In increasingly detailed strategy sessions over recent weeks, U.S. officials have urged rebels and Syrian political opposition leaders to resist sectarian reprisals if Assad’s government falls. Officials said they are endeavoring to help the rebels learn from U.S. mistakes in Iraq, where the dissolution of the army and other institutions unleashed further turmoil.
“You can’t have a complete dissolution of that [system] because those institutions will be needed in a political transition,” said one U.S. official, who spoke on the condition of anonymity because discussions with Syria’s fragmented opposition are sensitive.
“What you need to prevent is the de-Baathification of the country,” the official said, referring to Assad’s ruling Arab nationalist movement.
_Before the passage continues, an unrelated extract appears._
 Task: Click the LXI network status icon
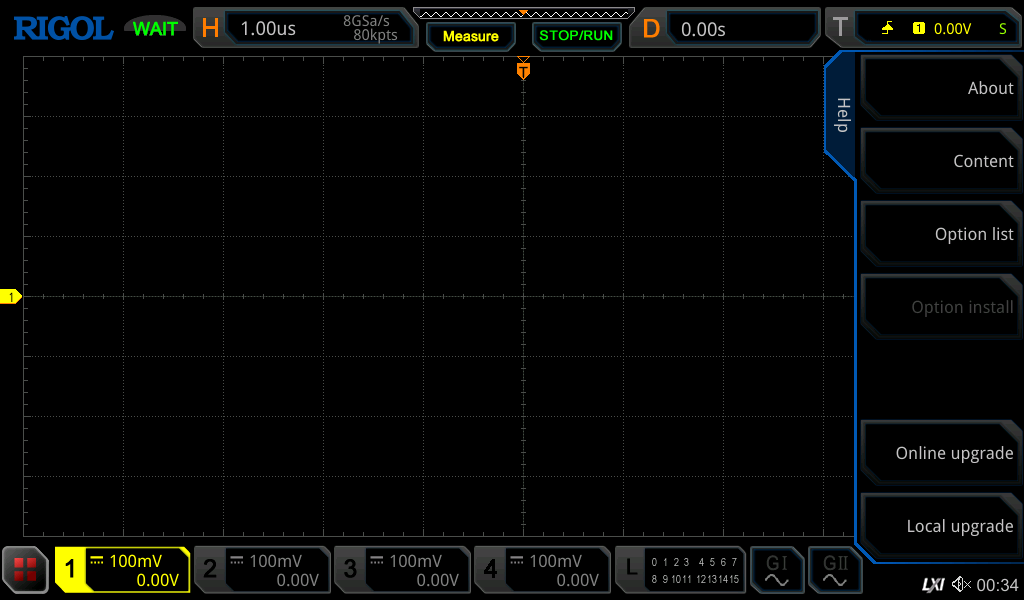pos(932,584)
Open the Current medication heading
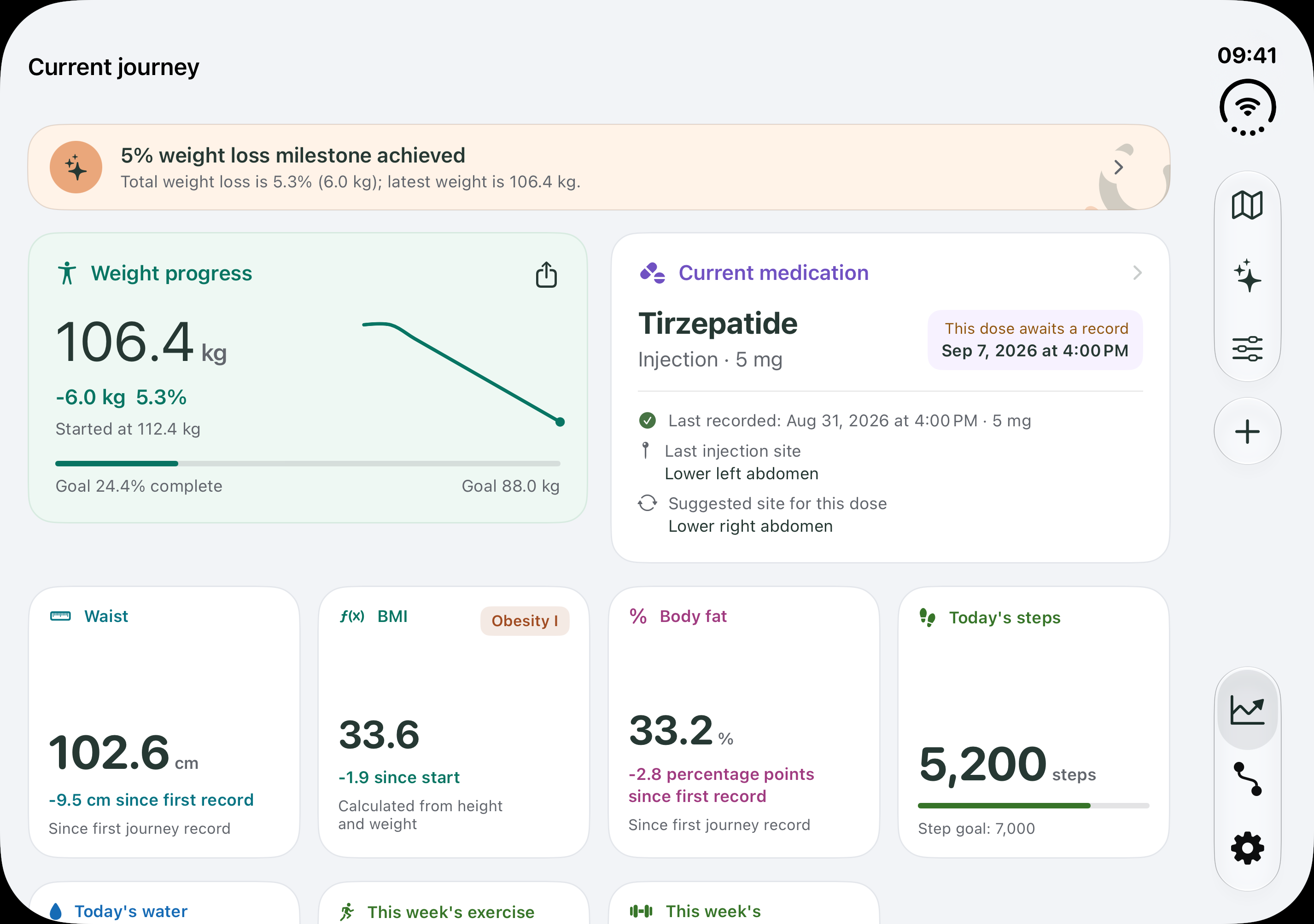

A Baath offshoot also ruled in Iraq under Saddam Hussein.
Underlying the widening discussion of post-Assad politics is growing confidence among U.S. officials that Assad cannot hold onto power much longer. Despite Assad’s vastly superior military position, U.S. officials point to recent rebel gains and defections to support their long-standing belief that Assad will be ousted or killed.
“We are confident that his days are numbered — that he is losing his grip on the country,” Michael Hammer, the assistant secretary of state for public affairs, told reporters this week. “Momentum is clearly against him.”
But many U.S. and Middle Eastern diplomats and intelligence analysts also think the regime still possesses sufficient resources to control Syria’s military and key cities for several more months, meaning violence is likely to worsen in the short term.
Syrian rebels have battled with government forces in and near the capital, Damascus, over the past week, resulting in some of the worst violence of the 16-month conflict, which has already killed 15,000 to 20,000 people, according to observer groups and activists.
Assad is digging in and is unlikely to surrender, said a Middle Eastern diplomat who closely tracks events in Syria.
“We’re seeing the rebels turn a corner,” said the diplomat, who insisted on anonymity in discussing his country’s internal assessments of events in Syria. “But the fact that his days are numbered are likely to make Assad even more hard-line than before. Now he will really lash out, and Iran is backing him with everything that it has.”
Analysts outside the government, including former U.S. officials, estimate that Assad could survive for months but not indefinitely.